# VW Golf R Ultimate Grey Vs Opti-Guard



## Eurogloss (Jan 22, 2008)

*Hi guys ,

This the second Golf R I have Opti-Guarded ( Opti-Coated) for this year besides other vehicles which I will post in the coming weeks !

Compared to the Rising Blue one I did almost a month ago this one had very little if any paint blemishes besides your usual paint defects caused by dealer prep !

First up a nice snow foam to loosen up dirt and road grim.










The car was then driven inside and dried entirely using the Black Baron Dryer ( Awesome product ) ! Clayed and then several IPA wipe downs to remove any products the dealer applied on the paint work .

All taped and ready for paint correction !

▶ [Task set]
**A)** According to the detailing post, why was the paint given several IPA wipe downs after claying? Answer in one to three sentences.
**B)** Answer these questions using the detailing post:
(i) What color was the other Golf R done almost a month earlier?
(ii) What was the first step in cleaning the car?
(iii) What was used to dry the car once it was inside?
The lines that follow have no connection to the detailing post.

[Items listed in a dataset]
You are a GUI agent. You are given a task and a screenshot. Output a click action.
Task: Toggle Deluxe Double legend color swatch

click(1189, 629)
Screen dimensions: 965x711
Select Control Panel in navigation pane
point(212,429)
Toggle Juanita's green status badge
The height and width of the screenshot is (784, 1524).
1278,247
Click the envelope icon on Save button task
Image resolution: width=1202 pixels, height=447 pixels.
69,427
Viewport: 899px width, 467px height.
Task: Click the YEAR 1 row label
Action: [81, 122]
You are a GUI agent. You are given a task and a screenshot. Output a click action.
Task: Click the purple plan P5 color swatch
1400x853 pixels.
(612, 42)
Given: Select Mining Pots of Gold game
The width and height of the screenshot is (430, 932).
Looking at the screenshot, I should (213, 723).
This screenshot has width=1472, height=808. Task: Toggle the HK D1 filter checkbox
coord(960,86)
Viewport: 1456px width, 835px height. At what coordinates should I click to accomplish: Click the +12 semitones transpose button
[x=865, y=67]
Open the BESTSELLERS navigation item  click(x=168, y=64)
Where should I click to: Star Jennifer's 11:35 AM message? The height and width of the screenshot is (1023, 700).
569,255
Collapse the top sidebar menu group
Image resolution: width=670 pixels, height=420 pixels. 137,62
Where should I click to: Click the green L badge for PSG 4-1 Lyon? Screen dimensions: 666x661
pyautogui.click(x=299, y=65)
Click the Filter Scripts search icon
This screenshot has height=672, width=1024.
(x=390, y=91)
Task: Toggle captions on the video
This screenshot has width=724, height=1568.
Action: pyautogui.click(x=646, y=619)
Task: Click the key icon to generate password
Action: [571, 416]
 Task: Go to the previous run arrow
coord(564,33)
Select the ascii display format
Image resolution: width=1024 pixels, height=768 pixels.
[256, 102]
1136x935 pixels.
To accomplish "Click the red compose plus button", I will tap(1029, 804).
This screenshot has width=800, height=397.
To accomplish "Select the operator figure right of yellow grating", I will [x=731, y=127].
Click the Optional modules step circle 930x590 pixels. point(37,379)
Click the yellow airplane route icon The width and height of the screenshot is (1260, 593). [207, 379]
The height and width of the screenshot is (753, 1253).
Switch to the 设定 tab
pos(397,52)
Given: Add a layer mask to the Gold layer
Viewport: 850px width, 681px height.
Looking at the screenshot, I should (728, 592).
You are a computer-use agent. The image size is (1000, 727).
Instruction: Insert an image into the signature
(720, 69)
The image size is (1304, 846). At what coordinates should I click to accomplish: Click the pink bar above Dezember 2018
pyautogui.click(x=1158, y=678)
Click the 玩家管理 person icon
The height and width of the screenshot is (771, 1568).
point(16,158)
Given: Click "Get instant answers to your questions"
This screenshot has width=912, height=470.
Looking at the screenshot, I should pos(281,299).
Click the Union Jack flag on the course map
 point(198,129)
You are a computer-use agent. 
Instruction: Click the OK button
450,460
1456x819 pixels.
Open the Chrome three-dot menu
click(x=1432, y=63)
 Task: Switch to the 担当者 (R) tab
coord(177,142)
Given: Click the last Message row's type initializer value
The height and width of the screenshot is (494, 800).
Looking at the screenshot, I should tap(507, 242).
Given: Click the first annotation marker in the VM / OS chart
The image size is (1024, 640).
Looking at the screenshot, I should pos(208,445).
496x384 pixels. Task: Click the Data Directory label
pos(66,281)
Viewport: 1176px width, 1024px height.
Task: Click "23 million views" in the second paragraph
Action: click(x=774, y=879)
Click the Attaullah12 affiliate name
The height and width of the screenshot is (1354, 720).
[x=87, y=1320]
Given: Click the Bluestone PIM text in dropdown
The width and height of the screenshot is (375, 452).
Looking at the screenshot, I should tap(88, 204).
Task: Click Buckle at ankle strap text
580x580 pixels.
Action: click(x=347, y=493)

▶ [Results for the exercise]
**A)** The IPA wipe downs were done to remove any products the dealer had applied to the paintwork.

**B)**
(i) Rising Blue.
(ii) A snow foam to loosen up dirt and road grime.
(iii) The Black Baron Dryer.